Task goal: Only the lines below between the ones containing "Двойной турник с шведской стенкой (406, 2033)" and "Оценка: (91, 1454)", inclusive, are to be reproduced, each exactly as it stands.

%%

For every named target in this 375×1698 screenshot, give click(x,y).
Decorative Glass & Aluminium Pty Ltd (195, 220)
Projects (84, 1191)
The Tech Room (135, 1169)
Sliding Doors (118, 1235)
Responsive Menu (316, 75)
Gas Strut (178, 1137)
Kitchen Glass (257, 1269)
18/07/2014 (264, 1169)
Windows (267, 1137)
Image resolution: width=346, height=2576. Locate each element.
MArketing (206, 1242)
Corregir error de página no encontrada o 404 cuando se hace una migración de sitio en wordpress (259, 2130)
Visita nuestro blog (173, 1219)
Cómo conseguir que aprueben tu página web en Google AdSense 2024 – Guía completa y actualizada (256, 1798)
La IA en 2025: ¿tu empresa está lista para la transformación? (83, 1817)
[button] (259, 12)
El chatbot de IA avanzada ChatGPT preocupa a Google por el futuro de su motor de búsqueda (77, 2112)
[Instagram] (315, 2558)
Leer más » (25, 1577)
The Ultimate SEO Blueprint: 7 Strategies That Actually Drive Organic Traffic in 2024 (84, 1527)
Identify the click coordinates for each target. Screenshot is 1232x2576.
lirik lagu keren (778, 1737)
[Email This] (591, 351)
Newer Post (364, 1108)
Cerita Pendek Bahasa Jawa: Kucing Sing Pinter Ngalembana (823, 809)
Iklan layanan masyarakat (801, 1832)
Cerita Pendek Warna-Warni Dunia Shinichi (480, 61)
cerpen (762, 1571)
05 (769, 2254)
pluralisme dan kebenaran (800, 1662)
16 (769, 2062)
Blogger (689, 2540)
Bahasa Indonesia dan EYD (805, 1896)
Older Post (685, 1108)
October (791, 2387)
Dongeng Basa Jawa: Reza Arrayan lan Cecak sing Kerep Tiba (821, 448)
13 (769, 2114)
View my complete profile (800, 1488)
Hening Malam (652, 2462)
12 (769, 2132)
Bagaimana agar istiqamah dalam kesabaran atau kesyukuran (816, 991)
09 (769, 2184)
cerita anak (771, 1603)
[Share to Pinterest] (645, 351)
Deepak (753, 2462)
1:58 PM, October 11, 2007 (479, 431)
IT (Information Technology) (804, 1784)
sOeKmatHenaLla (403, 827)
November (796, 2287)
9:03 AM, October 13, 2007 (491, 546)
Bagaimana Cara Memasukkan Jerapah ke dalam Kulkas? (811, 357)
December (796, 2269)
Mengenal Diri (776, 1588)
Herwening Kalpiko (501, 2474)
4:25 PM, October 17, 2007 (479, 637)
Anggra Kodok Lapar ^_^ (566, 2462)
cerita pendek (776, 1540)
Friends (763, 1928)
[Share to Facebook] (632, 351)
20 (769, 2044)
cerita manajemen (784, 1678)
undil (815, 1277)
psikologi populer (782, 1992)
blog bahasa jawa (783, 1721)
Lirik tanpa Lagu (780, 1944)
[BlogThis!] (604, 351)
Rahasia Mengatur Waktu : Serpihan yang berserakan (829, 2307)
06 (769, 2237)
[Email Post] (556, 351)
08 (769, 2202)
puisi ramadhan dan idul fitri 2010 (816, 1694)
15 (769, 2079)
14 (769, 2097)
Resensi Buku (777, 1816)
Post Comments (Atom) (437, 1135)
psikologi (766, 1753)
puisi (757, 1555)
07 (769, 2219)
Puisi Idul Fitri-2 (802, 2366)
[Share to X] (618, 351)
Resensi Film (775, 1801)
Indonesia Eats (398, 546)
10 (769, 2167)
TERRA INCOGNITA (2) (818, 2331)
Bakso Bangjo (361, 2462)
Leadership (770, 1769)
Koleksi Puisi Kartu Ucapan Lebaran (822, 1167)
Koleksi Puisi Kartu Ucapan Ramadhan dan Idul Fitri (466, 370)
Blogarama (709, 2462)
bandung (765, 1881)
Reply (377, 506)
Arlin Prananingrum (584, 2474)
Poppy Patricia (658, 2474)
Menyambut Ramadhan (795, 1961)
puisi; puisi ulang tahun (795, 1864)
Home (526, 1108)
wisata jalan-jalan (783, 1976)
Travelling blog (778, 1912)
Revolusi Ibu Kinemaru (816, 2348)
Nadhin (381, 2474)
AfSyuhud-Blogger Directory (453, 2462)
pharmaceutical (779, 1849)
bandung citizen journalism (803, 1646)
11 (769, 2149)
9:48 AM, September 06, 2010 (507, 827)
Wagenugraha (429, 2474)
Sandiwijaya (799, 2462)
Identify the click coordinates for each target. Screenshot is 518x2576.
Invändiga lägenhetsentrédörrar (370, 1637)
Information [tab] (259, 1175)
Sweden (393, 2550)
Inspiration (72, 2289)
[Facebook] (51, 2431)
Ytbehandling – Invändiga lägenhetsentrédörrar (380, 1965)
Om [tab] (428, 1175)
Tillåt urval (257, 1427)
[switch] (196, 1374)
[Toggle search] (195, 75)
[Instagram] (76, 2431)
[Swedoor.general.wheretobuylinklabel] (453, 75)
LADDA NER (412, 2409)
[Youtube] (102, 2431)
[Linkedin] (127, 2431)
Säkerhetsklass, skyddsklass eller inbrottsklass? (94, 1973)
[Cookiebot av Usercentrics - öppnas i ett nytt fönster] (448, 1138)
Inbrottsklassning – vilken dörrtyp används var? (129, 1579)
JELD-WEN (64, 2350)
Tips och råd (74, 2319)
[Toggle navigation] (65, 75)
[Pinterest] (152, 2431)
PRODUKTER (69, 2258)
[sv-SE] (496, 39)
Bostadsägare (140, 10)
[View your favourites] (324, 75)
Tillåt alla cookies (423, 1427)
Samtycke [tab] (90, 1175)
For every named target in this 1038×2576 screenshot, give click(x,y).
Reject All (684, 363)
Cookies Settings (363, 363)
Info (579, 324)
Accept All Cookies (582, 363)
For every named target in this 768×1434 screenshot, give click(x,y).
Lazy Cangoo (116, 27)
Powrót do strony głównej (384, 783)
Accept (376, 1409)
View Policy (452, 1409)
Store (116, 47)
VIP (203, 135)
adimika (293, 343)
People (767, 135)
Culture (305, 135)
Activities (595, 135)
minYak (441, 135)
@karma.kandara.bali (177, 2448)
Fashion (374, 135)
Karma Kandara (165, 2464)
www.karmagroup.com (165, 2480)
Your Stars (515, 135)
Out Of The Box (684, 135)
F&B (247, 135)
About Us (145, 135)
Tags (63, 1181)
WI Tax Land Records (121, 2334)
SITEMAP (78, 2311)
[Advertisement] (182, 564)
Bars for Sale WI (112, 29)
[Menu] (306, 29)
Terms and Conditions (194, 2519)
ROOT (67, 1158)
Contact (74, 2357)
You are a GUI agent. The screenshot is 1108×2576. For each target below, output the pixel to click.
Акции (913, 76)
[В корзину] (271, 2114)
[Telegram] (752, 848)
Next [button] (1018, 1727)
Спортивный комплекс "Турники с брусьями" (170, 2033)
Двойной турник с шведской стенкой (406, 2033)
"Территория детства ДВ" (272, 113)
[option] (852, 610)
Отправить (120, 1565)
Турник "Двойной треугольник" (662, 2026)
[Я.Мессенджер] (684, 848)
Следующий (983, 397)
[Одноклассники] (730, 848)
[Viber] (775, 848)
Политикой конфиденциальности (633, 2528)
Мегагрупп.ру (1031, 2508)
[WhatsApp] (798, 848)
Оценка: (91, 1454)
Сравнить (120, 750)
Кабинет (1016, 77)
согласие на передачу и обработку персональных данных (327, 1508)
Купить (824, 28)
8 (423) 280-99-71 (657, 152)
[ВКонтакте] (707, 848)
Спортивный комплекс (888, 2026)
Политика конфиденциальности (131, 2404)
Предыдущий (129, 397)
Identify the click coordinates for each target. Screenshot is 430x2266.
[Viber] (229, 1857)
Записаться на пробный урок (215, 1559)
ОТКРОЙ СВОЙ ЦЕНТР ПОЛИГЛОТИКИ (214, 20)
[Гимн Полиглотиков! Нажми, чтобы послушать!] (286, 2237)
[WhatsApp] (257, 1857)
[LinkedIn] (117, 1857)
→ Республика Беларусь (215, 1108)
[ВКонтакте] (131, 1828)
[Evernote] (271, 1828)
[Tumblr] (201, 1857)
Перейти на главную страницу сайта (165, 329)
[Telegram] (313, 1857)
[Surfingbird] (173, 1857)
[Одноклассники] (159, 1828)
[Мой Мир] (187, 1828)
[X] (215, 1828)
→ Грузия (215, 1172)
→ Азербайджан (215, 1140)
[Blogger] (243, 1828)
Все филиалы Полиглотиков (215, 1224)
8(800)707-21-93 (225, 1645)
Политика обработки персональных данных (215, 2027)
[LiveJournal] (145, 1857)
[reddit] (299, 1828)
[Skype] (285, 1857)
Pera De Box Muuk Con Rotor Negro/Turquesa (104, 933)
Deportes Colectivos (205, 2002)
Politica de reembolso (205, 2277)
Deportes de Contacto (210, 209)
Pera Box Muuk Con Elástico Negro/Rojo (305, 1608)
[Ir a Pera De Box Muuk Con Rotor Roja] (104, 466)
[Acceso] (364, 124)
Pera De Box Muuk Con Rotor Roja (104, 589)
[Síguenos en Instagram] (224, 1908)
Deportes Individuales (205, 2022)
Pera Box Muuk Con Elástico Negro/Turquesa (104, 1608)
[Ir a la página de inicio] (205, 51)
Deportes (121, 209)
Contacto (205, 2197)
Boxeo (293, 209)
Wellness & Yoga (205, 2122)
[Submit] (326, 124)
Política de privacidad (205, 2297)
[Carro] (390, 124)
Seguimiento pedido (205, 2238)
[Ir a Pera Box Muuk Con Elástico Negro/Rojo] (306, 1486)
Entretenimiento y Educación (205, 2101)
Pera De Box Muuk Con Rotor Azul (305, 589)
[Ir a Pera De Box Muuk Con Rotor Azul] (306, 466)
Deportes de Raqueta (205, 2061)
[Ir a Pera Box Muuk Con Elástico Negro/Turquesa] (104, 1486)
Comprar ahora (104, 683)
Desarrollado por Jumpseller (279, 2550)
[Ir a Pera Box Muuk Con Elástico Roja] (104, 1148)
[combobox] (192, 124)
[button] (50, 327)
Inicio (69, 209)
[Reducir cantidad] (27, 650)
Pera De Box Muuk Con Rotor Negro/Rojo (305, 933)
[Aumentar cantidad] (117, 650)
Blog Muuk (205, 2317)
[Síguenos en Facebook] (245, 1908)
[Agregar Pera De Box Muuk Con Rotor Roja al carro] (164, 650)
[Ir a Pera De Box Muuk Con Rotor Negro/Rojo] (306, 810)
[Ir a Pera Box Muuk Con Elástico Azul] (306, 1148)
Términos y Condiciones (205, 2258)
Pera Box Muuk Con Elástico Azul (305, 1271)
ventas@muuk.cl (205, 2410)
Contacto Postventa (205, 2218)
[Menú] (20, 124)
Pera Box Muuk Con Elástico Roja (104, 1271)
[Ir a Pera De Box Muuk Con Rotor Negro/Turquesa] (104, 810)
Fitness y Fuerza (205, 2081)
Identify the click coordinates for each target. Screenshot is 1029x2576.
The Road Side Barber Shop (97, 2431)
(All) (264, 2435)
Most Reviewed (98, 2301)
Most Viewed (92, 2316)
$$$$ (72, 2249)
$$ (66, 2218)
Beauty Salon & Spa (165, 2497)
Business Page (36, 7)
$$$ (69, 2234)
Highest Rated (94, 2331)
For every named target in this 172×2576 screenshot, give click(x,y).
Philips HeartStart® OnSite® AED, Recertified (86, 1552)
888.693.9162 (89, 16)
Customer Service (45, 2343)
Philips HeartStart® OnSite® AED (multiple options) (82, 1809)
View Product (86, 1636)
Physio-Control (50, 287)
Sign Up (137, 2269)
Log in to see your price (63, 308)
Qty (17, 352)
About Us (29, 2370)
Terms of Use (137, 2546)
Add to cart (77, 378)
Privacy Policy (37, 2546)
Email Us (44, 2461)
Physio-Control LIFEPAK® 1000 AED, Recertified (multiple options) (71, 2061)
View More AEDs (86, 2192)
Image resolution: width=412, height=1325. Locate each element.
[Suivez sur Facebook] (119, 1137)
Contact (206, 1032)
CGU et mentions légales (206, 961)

%%

Solution below:
Двойной турник с шведской стенкой (406, 2033)
"Территория детства ДВ" (272, 113)
[option] (852, 610)
Отправить (120, 1565)
Турник "Двойной треугольник" (662, 2026)
[Я.Мессенджер] (684, 848)
Следующий (983, 397)
[Одноклассники] (730, 848)
[Viber] (775, 848)
Политикой конфиденциальности (633, 2528)
Мегагрупп.ру (1031, 2508)
[WhatsApp] (798, 848)
Оценка: (91, 1454)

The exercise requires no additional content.